_Goal of the exercise_. Establish how many lines in the entries hold the string "legend". The number by itself is the whole answer.

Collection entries
■ ■ ■ ■
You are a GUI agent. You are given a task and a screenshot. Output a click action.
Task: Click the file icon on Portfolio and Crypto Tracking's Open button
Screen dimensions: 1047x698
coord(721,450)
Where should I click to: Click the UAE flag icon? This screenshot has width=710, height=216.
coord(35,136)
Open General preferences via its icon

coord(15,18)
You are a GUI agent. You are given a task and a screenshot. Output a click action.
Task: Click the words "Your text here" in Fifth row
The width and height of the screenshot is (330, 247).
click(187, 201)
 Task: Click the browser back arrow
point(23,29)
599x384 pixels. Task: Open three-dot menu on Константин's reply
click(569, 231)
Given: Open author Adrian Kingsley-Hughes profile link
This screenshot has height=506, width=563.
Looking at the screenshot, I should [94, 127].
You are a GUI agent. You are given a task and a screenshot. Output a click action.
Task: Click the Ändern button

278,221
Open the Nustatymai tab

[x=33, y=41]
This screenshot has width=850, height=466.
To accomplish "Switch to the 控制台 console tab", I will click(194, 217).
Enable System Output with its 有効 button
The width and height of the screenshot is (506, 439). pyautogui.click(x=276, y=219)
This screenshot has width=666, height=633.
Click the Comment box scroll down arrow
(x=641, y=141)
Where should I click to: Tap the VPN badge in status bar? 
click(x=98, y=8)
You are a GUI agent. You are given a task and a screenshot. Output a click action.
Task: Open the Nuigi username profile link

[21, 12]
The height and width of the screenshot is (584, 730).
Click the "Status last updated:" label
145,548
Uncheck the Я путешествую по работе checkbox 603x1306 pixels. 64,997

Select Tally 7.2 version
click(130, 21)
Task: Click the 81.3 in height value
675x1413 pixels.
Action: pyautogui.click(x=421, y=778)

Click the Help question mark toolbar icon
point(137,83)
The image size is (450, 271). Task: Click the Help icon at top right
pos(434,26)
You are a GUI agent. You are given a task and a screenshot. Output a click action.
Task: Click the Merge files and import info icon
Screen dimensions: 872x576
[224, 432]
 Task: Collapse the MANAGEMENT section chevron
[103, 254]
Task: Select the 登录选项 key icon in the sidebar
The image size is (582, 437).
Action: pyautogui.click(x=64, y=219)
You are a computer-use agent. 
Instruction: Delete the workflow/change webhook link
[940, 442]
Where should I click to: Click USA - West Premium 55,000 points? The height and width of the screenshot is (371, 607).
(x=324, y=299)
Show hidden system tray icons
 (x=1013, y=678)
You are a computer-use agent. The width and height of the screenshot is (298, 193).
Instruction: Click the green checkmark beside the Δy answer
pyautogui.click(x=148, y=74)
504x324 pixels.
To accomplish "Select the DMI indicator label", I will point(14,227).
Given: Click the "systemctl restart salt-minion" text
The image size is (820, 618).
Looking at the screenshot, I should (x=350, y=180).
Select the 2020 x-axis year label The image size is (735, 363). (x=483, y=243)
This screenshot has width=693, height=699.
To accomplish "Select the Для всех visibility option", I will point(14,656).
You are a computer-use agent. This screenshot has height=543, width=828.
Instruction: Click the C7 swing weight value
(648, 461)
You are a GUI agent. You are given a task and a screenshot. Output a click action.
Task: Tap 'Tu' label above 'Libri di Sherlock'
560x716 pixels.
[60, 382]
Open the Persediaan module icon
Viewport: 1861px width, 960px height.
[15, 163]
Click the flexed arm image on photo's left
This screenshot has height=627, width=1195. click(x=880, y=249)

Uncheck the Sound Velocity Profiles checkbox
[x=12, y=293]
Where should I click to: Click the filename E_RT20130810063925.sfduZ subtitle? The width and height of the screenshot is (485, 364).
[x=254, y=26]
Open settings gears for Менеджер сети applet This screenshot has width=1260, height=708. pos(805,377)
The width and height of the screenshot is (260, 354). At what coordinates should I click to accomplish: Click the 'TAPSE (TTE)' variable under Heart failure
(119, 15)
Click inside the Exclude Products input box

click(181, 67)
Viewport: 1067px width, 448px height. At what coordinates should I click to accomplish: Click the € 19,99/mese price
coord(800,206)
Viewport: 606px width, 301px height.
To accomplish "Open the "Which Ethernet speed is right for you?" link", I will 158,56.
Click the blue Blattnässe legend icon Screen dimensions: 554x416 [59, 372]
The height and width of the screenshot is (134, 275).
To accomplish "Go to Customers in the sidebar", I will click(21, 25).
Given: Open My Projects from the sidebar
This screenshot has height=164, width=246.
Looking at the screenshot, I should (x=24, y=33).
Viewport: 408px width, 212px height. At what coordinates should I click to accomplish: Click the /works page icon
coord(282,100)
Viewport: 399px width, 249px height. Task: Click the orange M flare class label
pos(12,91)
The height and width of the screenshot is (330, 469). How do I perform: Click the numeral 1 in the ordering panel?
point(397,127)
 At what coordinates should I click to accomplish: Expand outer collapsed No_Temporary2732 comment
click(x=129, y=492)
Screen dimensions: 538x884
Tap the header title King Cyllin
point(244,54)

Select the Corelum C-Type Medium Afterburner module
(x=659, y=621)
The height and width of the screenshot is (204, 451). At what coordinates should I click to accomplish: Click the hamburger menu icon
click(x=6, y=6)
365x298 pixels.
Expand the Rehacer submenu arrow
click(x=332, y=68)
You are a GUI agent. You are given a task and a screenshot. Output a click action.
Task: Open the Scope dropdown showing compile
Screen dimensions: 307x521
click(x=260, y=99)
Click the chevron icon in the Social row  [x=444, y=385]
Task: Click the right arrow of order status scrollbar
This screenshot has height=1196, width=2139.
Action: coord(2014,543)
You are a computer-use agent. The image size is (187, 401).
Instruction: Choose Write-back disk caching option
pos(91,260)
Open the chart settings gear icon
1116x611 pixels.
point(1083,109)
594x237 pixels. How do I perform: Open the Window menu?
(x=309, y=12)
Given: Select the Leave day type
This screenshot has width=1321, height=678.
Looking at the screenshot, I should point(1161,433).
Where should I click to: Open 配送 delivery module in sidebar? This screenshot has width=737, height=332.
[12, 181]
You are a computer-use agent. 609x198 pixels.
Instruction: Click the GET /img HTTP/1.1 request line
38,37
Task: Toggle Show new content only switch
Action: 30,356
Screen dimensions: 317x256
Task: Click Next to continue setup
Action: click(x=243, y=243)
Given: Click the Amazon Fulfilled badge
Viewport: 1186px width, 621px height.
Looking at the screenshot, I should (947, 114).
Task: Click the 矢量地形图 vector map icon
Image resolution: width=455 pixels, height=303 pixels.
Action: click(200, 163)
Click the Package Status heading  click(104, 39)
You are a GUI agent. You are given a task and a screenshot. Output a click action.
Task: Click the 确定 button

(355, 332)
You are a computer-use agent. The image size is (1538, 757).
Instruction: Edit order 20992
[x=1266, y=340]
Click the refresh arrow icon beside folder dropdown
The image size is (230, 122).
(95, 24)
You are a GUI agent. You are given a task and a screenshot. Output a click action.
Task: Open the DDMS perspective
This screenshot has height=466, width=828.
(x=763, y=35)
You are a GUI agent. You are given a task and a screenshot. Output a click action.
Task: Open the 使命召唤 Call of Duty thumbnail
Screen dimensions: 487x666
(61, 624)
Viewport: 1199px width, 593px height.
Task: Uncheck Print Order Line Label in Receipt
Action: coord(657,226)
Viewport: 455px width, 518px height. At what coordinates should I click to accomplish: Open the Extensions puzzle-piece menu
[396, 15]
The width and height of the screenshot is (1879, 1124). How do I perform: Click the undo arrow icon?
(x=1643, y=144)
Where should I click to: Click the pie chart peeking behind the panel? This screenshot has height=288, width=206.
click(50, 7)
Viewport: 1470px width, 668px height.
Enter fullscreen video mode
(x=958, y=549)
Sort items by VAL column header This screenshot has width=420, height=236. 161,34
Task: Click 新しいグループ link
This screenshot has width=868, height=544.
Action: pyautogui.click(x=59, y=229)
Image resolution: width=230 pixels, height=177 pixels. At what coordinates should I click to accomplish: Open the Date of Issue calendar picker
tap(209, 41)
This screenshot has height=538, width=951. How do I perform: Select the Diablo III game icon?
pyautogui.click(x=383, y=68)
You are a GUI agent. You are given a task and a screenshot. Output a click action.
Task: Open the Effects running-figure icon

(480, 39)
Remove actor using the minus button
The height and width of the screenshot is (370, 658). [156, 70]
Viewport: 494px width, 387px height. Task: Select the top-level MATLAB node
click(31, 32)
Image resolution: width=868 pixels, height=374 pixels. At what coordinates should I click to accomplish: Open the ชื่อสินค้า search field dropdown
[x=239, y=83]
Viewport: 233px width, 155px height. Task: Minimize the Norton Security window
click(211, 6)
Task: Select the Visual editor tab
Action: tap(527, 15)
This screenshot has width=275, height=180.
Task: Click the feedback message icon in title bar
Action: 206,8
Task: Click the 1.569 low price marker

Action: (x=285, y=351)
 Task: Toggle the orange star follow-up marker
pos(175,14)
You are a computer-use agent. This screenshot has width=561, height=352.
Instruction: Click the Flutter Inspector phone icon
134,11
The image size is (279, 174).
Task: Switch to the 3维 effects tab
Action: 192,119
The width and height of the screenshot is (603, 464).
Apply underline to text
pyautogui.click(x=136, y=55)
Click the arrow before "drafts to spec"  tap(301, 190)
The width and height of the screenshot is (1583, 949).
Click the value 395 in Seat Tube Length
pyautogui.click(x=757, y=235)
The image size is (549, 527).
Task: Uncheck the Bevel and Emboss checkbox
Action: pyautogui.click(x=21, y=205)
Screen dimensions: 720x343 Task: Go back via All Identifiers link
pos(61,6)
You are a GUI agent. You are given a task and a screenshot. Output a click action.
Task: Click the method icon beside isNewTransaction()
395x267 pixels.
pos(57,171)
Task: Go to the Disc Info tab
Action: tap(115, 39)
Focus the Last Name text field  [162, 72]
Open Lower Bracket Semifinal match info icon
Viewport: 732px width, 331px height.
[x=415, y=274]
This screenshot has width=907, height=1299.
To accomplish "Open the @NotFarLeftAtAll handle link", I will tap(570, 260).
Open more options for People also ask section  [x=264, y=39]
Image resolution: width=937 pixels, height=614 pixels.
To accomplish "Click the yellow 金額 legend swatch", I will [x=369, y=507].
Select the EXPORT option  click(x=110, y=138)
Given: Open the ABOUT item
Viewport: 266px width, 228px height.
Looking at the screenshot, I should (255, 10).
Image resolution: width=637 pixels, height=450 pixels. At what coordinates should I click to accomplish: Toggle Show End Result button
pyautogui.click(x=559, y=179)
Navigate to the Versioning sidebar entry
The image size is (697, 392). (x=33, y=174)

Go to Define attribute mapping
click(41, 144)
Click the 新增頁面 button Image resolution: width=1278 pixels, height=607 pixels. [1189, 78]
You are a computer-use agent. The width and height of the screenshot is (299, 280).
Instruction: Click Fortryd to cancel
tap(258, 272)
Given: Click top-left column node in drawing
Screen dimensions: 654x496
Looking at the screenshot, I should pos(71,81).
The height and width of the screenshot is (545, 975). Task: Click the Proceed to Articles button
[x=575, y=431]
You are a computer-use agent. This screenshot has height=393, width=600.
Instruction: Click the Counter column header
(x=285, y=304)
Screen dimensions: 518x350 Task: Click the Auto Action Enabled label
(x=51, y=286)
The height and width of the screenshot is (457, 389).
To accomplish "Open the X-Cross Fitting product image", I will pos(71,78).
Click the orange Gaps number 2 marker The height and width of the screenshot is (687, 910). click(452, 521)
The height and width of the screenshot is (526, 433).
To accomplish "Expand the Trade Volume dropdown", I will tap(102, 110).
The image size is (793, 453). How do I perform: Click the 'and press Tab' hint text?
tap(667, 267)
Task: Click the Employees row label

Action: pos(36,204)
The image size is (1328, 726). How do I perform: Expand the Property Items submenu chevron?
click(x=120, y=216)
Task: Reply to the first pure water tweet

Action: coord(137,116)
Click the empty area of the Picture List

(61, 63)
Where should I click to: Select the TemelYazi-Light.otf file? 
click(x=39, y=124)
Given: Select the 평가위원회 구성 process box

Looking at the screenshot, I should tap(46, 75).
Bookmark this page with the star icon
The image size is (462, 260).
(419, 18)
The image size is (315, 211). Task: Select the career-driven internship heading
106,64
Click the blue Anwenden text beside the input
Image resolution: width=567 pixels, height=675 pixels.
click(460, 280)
■ ■ ■ ■
_Task result_. 2